If the public internet cannot be reached directly, Looker can be configured to use a proxy server for HTTP(S) requests by adding a line like the following to lookerstart.cfg:

JAVAARGS="-Dhttp.proxyHost=myproxy.example.com
  -Dhttp.proxyPort=8080
  -Dhttp.nonProxyHosts=127.0.0.1|localhost
  -Dhttps.proxyHost=myproxy.example.com
  -Dhttps.proxyPort=8080"

Note that internode communications happen over HTTPS, so if you use a proxy server and your instance is clustered, you will usually want to add the IPs/host names for all the nodes in the cluster to the Dhttp.nonProxyHosts argument.

Internode communications

Internal host identifier

Within a cluster, each node must be able to communicate with the other nodes. To allow this, the host name or IP address of each node is specified in the startup configuration. When the node starts up, this value will be written into the MySQL repository. Other members of the cluster can then refer to those values to communicate with this node. To specify the host name or IP address in the startup configuration, add -H node1.looker.example.com to the LOOKERARGS environment variable in lookerstart.cfg.
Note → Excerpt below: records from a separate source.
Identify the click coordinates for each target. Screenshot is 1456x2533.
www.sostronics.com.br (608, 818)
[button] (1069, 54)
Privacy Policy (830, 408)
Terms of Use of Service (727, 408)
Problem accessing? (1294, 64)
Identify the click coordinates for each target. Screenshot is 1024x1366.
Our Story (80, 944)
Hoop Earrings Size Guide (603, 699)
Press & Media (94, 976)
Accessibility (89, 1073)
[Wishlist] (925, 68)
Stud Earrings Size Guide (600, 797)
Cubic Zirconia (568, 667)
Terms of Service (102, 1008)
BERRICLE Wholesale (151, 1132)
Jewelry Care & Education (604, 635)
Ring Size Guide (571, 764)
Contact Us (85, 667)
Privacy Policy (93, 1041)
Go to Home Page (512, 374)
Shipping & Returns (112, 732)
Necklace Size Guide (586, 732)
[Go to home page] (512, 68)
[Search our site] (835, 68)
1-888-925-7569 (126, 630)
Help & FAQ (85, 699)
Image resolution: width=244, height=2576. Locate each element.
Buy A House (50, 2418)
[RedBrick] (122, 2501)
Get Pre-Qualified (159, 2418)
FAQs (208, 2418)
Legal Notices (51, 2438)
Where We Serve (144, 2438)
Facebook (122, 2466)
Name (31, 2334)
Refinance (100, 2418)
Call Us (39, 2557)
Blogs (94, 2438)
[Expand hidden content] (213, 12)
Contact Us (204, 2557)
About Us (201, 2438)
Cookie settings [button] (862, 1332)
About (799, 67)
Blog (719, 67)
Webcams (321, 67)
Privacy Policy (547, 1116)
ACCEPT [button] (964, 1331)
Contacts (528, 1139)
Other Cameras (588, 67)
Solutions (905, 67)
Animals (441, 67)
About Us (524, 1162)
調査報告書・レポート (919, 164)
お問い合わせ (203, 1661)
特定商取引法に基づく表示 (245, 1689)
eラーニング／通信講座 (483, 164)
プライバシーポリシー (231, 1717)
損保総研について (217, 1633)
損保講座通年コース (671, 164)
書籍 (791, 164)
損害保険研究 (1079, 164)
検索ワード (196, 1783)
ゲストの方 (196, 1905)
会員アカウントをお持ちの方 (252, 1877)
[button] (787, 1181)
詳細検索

Since the host name must be unique per node, the lookerstart.cfg file needs to be unique on each instance. As an alternative to hardcoding the host name or IP address, the command hostname -I or hostname --fqdn can be used to find these at runtime. To implement this, add -H $(hostname -I) or -H $(hostname --fqdn) to the LOOKERARGS environment variable in lookerstart.cfg.

Internal ports

In addition to the ports 9999 and 19999, which are used for the web and API servers, respectively, the cluster nodes will communicate with each other through a message broker service, which uses ports 1551 and 61616. Ports 9999 and 19999 must be open to end-user traffic, but 1551 and 61616 must be open between cluster nodes.